_Required work:_
Everything from the line holding "Instruction: Click the Home house icon" through the last line of the data, and nothing else, should be retyped exactly, with no pictures.

********

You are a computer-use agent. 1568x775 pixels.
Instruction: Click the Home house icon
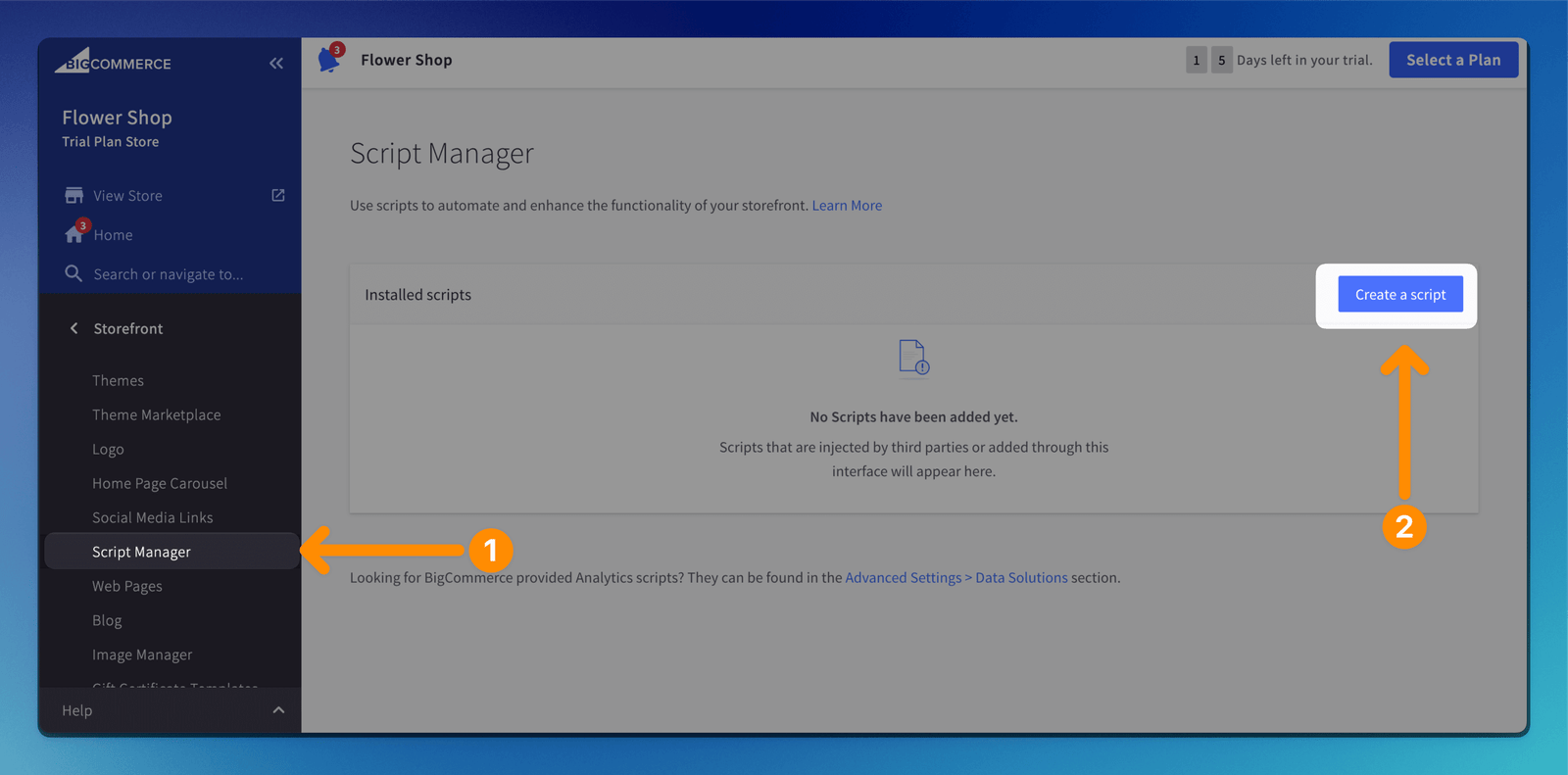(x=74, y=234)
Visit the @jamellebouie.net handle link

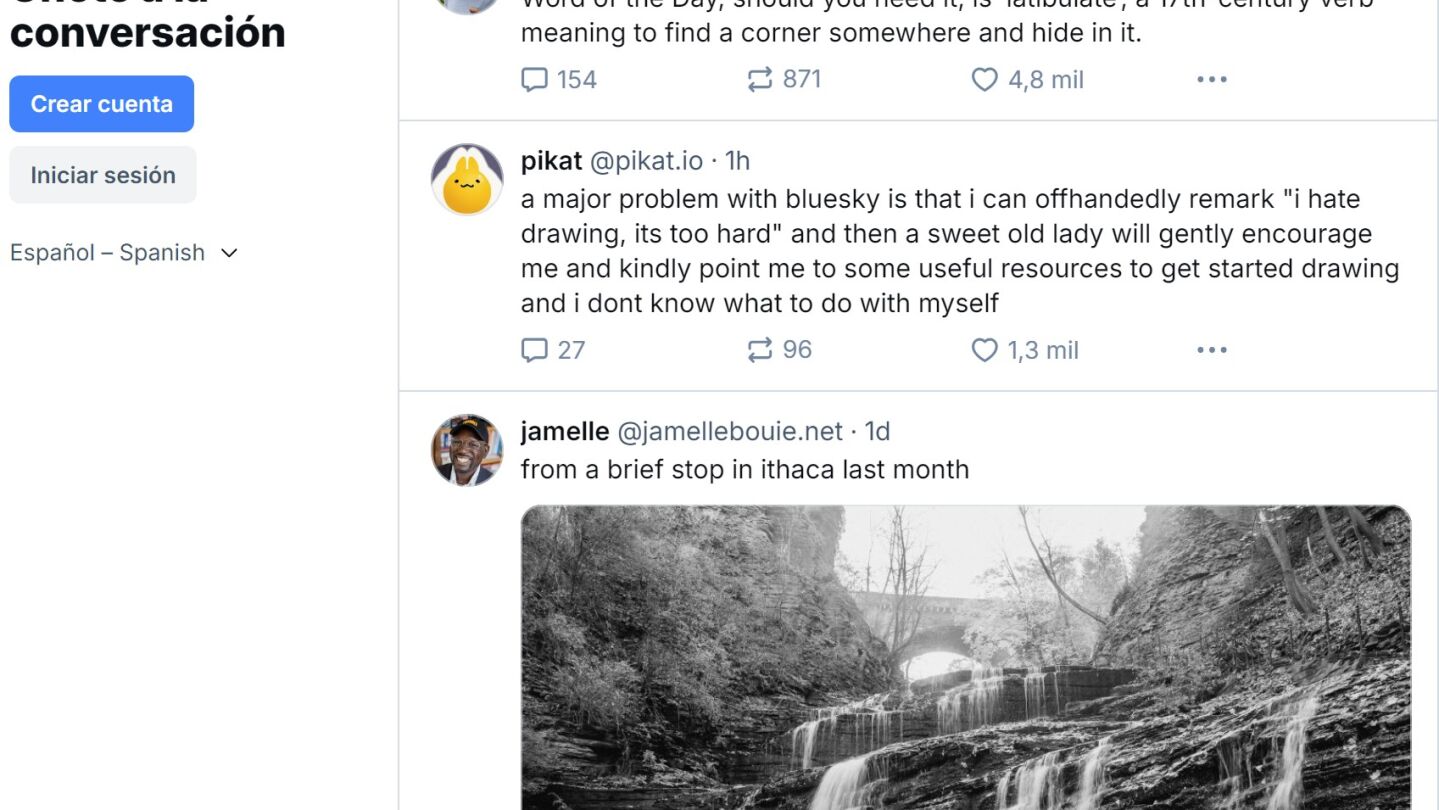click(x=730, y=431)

********

_Written response:_
Instruction: Click the Home house icon
(x=74, y=234)
Visit the @jamellebouie.net handle link

click(x=730, y=431)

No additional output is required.